DOJ Purge Ramps Up As Bondi Fires Her Ethics Chief

The Trump administration’s ongoing purge of the Department of Justice (DOJ) continued over the weekend with Attorney General Pam Bondi firing the department’s top ethics adviser.
Joseph Tirrell, the former director of the Departmental Ethics Office, was responsible for giving Bondi and other senior political appointees, including FBI Director Kash Patel and Deputy Attorney General Todd Blanche, advice on conflicts of interest, financial disclosures and recusals.
Tirrell, who had been with the department for almost two decades, confirmed his dismissal Monday, posting on social media the July 11 letter he received from Bondi. The short letter did not state a reason for his dismissal but, as with several other recent dismissal letters, only cited Article II of the Constitution, which concerns presidential powers.
“Pursuant to Article II of the United States Constitution and the laws of the United States, your employment with the Department of Justice is hereby terminated, and you are removed from federal service effective immediately,” the letter stated.
Trump officials have repeatedly referenced Article II to make broad assertions of presidential authority and to justify dismissing federal workers who traditionally have been shielded by civil service protections.
Despite his dismissal, Tirrell said his career as a federal civil servant was “not finished.”
“I took the oath at 18 as a Midshipman to ‘support and defend the Constitution of the United States.’ I have taken that oath at least five more times since then,” he said. “That oath did not come with the caveat that I need only support the Constitution when it is easy or convenient.”
“I look forward to finding ways to continue in my personal calling of service to my country,” Tirrell added.
Tirrell was just one of several DOJ employees fired over the weekend.
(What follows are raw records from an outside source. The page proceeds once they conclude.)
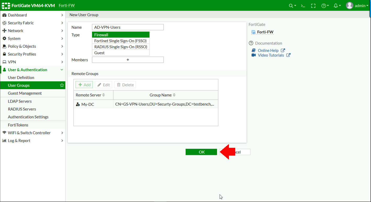Screen dimensions: 371x202
Task: Open the Online Help link
Action: pos(268,50)
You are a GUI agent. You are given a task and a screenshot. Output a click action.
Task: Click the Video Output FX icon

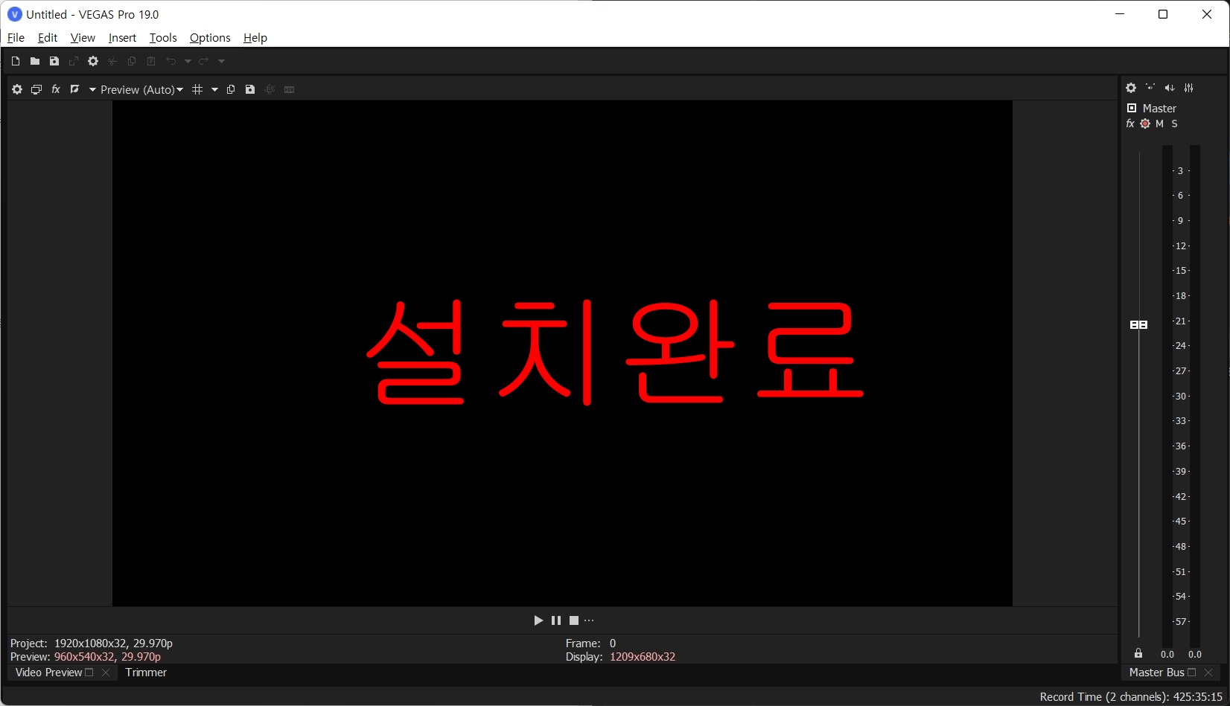pos(56,89)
The DOJ also recently fired around 20 other employees who once worked on former Special Counsel Jack Smith’s cases involving the Jan. 6 attack on the Capitol and President Donald Trump’s handling of classified documents after the end of his first term, CBS News reported.
The latest firings targeted Justice Department prosecutors and those in support roles, such as paralegals and staff who oversaw financial records.
The employees were singled out by the “weaponization working group,” a unit created by Bondi to investigate the purported weaponization of the department. So far, Trump officials have used the task force to get retribution against Trump’s political enemies.
The department has fired at least 35 employees who worked for Smith, and it could fire an additional 15, according to CBS.
Dozens of dismissals, mass resignations and early retirements have left several DOJ offices short staffed.
The DOJ section that enforces voting rights laws had only three attorneys left on staff earlier this year.
The Department’s Federal Programs Branch, which defends the government in civil lawsuits, has lost nearly two-thirds of its staff, according to staffing documents seen by Reuters.